Mais de 30 mineiros morreram na mina de platina Marikana ao protestarem por melhores condições de trabalho. Tragédia chamou a atenção para a situação dos trabalhadores da indústria sul-africana de mineração.

Organização Internacional do Trabalho (OIT)A África do Sul tem dado passos significativos, desde o fim do apartheid, para tratar das condições de trabalho na indústria de mineração, mas ainda há muito a ser feito, disse o especialista em mineração da Organização Internacional do Trabalho (OIT), Martin Hahn, na última sexta-feira (24).  Mais de trinta mineiros morreram na mina de platina Marikana, no noroeste da África do Sul, semana passada, quando a polícia disparou contra manifestantes que pediam por maiores salários e melhores condições de trabalho.

Hahn disse que mineradores, como os de Marikana, foram muitas vezes expostos a uma variedade de riscos de segurança: queda de pedras, exposição à poeira, ruído intenso, fumaça e altas temperaturas, entre outros. Muitos mineiros também sofrem de doenças como a silicose e tuberculose.
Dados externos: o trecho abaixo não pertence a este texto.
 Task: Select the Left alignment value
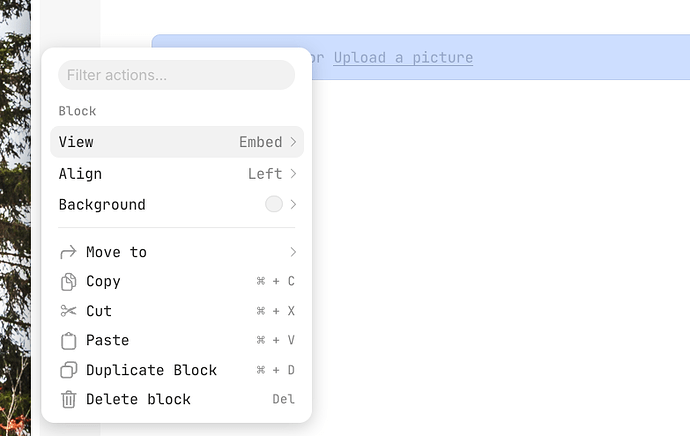pos(265,173)
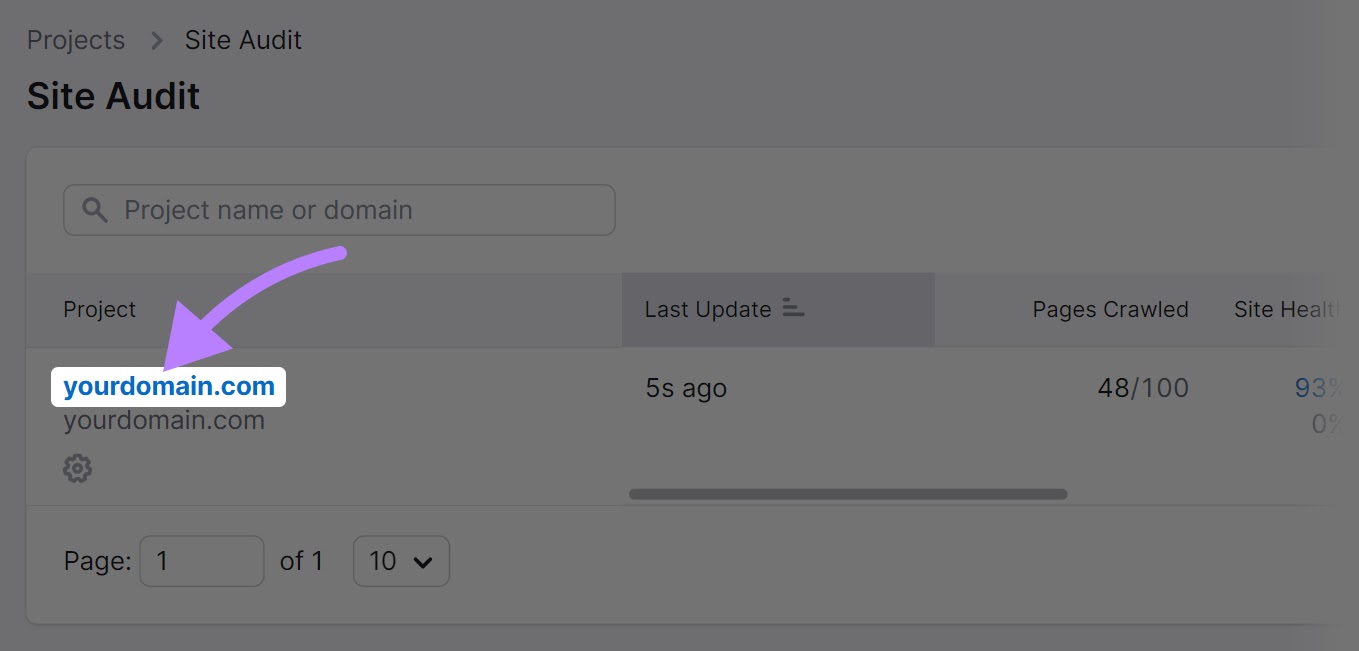Screen dimensions: 1359x651
Task: Click inside the Project name or domain search box
Action: [x=340, y=210]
As taxas de HIV também podem ser elevadas devido ao fato de que, em alguns casos, os mineiros deixam suas famílias para encontrar trabalho e estão mais expostos ao sexo casual.

Com relação aos salários, Hahn disse que geralmente são elevados para trabalhadores altamente qualificados, como engenheiros e gerentes, mas podem ser muito baixo para os mineiros que têm limitada educação formal.

Governo relata redução nas mortes

De acordo com um relatório do governo a partir de 2008, cerca de 2,7% da população economicamente ativa estava empregada no setor. Entretanto, graças a uma série de medidas governamentais, o número de mortes nas minas sul-africanas teria caído de 774, em 1984, para 128 em 2010.

“A queda nas taxas de mortalidade mostra claramente que esforços significativos têm sido feitos para melhorar a segurança das minas da África do Sul, mas ainda há muito a ser feito para se criar uma segurança preventiva e uma cultura de saúde em todas as minas e para que a África do Sul atinja a meta de fatalidade zero”, disse Hahn.